First of all, what does it mean to play ‘tight’? In poker, playing tight means that you limit yourself to sticking in hands when you know that you’ve got a really good hand and are pretty sure that you stand a good chance of winning with it. If you are playing tight, that means that you often fold early in the game.

On the one hand, this can be a good strategy because if you know that your hand doesn’t have much chance of winning, why would you enter more money into the pot instead of folding? If you fold early when you know that you haven’t got a chance of winning, you haven’t lost anything additional on that hand.

If you don’t fold, but continue to play, you will end up losing money in the game overall because you stay in at the beginning, entering money once or even twice, and inevitably lose at the end. When this happens, you’ve automatically lost all that you entered. This is one good reason to play tight; refraining from betting saves you money.

In poker, it’s about winning money, and even though saving money can add up to a kind of win in the end, you shouldn’t be thinking in terms of saving money at the beginning of a poker tournament.
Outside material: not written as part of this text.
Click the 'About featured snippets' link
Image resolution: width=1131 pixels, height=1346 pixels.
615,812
Instead, you should be thinking about winning; thinking about winning and how you are going to do it is the first step to actually winning in the end. The better your strategy, the better your chance of winning, and poker is not about saving, but winning.
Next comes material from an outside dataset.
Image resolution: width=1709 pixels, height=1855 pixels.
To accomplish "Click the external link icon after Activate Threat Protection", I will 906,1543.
In order to start creating a winning tournament strategy, you have to think in terms of the whole tournament. While playing tight might equal saving money and being, therefore, smart about your play, you are also giving your opponents a lot of information about you if you play tight. Players who play tight are easy to read because they are repeatedly folding when they have a bad hand—in poker that means they’re folding almost every time they are dealt a hand. What this does is tell all of your opponents that if you have a good hand, you won’t fold. The moment you don’t fold, everyone else does and your winnings are less than minimal. This is not the position you want to find yourself in, specifically; you want your opponents to not know what you have in your hand. If your opponents think that they know what you have, you have violated the first rule of poker: be deceptive.

Of course, you don’t have to be deceptive or be deceiving, but your opponents should, definitely not, be able to ‘read you’ like a book. If they can read you like a book, you have absolutely no chance of winning. The quickest way for them to learn to read you like a book is to play tight in the beginning of a tournament. Once you’ve done this, you’ve just about guaranteed yourself a loss, and a big one at that! Keep your play, if not deceptive, at least keep it varied so that nobody knows what you have and what your next move will be. If you keep everyone guessing you will be able to fool everyone, and that is absolutely the best way to play a good poker game and to win at it.

To succeed in poker, whether at tournaments or among friends, you must be able to keep your secrets. Playing tight reveals all of your secrets quicker than any other playing style; stay away from it, especially when the stakes are high!